Hacker News new | ask | show | jobs
by MauranKilom 1589 days ago
Providing the IP address for the communication channel is quite obviously necessary and does not require explicit consent.

https://gdpr-text.com/read/article-49/#para_gdpr-a-49_1_1b

> In the absence of an adequacy decision pursuant to Article 45(3), or of appropriate safeguards pursuant to Article 46, [...] a transfer [...] of personal data to a third country or an international organisation shall take place only on one of the following conditions:

> [...]

> (b) the transfer is necessary for the performance of a contract between the data subject and the controller or the implementation of pre-contractual measures taken at the data subject’s request

> [...]

GDPR does not forbid providing internet resources to EU users, that is simply a lie. All it requires is that data handling happens in the best interest of the user.

2 comments

True, but storing the IP address server-side for purposes other than serving the HTTP request doesn't fall under (b).
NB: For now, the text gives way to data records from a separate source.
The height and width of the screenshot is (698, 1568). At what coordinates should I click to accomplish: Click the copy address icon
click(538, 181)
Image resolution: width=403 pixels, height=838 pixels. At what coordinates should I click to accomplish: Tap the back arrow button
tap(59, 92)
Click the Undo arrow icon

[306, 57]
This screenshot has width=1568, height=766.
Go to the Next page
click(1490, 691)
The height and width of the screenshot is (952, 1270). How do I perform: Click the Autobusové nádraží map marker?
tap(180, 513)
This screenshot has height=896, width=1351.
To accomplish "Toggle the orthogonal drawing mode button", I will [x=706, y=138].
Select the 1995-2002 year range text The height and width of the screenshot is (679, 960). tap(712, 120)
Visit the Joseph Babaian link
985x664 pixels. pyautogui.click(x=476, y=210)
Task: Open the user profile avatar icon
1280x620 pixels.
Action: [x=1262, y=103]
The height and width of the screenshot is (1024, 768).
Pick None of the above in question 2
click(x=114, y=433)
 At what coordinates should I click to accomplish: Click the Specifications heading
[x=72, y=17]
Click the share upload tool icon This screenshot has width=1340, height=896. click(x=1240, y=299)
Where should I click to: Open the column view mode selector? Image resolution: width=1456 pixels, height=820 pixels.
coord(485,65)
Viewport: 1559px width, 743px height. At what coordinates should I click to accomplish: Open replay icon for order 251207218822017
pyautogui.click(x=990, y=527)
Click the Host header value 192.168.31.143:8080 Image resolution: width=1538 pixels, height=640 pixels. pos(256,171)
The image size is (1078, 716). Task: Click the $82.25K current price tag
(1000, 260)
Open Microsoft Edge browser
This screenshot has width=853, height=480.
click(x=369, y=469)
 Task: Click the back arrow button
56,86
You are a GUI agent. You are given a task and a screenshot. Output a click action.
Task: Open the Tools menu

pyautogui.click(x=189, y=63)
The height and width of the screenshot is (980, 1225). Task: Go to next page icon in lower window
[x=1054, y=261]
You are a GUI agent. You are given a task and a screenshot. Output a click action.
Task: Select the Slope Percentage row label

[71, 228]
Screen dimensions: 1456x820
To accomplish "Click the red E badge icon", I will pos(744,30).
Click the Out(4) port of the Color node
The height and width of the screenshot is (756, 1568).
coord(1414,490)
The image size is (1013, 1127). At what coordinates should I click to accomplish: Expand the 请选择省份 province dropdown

Diagnostic logging (e.g. apache logs) is probably okay as long as the organization can show that these logs are destroyed in a reasonable timeframe, but FAFAIK even that is legally a gray area (in the sense that it isn't explicitly forbidden nor allowed).

Diagnostic logging is ok as long as you have a sane retention policy.
Recent court orders in Germany and France beg to differ.
Opening a communications channel to a third party, e.g. a shady spyware company like Google, requires content, which makes sense.
I don’t remember any case related to accessing first party resources, can you give a link ?
That case is not about accessing first party resources. It was about a German website which (effectively) shared data with a third party provider from a country with no adequate privacy protection.